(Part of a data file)
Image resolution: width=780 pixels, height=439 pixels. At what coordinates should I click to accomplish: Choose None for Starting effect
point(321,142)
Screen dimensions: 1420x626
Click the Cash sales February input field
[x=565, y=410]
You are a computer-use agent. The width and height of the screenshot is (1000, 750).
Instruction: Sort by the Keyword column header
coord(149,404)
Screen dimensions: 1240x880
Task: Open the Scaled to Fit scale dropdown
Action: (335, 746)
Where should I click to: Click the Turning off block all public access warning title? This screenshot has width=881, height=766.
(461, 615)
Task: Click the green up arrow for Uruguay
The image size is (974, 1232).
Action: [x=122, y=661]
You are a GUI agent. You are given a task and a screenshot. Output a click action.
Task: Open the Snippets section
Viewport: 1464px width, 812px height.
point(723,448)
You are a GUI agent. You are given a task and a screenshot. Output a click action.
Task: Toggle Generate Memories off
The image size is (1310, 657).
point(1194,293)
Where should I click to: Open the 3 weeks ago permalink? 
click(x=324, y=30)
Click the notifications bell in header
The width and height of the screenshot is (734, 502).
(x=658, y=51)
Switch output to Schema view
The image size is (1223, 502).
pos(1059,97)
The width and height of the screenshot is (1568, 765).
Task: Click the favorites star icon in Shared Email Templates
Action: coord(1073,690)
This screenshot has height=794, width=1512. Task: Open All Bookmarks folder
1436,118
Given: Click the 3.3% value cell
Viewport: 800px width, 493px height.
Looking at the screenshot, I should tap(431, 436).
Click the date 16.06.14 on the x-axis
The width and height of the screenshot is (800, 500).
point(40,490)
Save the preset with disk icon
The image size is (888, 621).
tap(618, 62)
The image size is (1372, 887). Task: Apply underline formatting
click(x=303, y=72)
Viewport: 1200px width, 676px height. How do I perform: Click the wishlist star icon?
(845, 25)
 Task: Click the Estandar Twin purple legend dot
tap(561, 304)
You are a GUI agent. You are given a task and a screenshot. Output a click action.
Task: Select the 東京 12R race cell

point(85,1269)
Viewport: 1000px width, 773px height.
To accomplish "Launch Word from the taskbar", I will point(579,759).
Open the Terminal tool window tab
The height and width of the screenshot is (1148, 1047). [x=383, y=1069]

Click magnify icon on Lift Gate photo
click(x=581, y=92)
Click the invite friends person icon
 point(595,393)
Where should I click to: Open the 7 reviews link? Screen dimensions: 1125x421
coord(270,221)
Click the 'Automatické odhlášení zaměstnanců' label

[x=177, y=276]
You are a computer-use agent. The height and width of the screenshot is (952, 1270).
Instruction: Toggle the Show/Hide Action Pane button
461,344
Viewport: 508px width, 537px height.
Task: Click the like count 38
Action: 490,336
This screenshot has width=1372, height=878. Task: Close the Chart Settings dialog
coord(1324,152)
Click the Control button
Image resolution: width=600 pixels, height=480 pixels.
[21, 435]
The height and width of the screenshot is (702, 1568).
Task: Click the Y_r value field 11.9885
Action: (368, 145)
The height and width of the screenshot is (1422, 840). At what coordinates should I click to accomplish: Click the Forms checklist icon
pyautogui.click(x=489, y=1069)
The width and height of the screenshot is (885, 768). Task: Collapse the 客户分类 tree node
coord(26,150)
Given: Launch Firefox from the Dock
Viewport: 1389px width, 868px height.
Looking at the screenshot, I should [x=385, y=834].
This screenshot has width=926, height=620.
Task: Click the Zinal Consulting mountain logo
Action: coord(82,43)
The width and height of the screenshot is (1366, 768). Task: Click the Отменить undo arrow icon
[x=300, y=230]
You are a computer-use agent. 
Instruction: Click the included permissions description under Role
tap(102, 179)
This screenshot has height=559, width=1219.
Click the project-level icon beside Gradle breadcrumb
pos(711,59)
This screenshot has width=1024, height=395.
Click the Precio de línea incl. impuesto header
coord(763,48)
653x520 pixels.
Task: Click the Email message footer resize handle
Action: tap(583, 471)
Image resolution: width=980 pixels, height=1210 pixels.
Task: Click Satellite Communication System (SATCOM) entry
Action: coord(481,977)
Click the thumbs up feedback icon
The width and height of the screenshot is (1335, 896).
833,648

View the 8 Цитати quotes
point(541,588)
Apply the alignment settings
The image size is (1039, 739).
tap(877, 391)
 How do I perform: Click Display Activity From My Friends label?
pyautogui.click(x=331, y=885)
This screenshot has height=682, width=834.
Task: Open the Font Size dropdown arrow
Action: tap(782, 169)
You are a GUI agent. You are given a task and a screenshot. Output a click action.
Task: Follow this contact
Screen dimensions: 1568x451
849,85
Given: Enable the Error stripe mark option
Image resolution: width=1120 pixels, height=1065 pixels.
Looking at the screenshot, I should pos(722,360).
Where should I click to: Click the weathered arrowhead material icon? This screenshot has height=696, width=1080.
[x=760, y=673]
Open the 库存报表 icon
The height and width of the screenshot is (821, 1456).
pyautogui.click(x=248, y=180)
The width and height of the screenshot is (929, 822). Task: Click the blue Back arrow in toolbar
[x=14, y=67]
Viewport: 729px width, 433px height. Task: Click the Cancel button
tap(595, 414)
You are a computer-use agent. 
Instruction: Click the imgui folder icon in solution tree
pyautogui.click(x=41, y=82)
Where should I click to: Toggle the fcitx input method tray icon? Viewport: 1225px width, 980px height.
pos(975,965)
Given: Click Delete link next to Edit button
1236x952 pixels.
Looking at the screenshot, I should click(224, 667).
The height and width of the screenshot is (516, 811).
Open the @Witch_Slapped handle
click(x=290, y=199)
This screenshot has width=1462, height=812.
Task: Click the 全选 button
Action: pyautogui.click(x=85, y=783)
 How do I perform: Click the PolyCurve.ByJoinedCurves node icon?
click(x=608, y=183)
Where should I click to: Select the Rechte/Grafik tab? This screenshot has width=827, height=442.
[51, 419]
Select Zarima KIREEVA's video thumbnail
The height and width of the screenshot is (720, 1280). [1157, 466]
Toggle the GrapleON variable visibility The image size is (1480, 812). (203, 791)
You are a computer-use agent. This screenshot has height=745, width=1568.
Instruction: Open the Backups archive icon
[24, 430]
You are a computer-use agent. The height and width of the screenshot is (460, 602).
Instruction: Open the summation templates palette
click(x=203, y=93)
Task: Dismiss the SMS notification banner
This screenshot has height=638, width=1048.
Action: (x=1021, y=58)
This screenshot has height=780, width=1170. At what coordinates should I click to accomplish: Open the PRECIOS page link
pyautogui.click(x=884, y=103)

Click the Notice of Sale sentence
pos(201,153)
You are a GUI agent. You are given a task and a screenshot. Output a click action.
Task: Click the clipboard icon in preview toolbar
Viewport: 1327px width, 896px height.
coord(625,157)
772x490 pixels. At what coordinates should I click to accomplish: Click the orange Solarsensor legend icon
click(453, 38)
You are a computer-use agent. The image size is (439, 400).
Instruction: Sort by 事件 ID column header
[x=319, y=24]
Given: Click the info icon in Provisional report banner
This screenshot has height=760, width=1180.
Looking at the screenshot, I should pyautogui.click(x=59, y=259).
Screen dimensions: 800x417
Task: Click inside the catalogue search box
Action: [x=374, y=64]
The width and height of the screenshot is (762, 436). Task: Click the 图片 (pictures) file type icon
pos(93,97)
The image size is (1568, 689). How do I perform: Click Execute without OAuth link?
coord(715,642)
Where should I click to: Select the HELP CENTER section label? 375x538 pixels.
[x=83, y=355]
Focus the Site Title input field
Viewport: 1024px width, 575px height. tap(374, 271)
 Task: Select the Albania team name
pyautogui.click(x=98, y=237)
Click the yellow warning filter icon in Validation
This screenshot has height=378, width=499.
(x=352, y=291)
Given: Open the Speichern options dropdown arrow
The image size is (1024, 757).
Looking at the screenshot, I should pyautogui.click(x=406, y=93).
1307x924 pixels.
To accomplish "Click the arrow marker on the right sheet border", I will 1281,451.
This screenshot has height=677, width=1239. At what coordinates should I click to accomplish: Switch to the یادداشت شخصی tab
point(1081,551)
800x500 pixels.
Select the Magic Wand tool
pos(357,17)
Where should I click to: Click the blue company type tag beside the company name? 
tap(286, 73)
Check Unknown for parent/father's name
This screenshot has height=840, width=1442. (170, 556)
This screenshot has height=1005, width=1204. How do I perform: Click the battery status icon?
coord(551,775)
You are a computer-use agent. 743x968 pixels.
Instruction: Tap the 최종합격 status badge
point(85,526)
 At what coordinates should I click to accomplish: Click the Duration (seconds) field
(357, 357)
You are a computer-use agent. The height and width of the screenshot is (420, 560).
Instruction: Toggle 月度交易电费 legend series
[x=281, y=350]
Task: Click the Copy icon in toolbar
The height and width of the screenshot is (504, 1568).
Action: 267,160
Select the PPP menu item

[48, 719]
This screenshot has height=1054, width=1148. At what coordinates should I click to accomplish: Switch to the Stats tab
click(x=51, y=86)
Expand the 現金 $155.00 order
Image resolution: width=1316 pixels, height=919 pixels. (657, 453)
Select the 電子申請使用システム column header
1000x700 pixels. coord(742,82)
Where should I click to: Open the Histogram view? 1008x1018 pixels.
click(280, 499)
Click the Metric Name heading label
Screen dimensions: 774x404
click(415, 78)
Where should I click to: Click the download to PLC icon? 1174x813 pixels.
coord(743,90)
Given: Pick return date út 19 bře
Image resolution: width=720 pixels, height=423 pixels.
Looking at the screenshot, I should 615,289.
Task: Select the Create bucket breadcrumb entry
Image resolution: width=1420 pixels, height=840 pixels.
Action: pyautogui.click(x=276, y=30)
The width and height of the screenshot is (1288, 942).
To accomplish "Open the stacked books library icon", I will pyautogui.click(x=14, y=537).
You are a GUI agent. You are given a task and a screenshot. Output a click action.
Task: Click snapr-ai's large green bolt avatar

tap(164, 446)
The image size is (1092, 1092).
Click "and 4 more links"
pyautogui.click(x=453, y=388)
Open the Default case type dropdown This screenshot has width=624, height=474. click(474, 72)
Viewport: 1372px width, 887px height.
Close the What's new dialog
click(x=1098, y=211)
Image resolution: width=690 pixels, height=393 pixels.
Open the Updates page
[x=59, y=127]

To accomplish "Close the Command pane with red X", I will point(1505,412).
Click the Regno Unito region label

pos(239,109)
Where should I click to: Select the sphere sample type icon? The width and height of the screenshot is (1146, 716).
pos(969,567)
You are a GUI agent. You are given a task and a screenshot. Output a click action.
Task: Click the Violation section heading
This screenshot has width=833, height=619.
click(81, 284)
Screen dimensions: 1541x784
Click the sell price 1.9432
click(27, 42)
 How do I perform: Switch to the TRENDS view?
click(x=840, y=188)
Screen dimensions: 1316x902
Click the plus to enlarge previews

WHAT TO DO:
Return the lines of the listing above without any change, from the line with "Viewport: 729px width, 433px" to the line with "Looking at the screenshot, I should click(224, 667).", including both of those lines.

ANSWER TO THE TASK:
Viewport: 729px width, 433px height. Task: Click the Cancel button
tap(595, 414)
You are a computer-use agent. 
Instruction: Click the imgui folder icon in solution tree
pyautogui.click(x=41, y=82)
Where should I click to: Toggle the fcitx input method tray icon? Viewport: 1225px width, 980px height.
pos(975,965)
Given: Click Delete link next to Edit button
1236x952 pixels.
Looking at the screenshot, I should click(224, 667).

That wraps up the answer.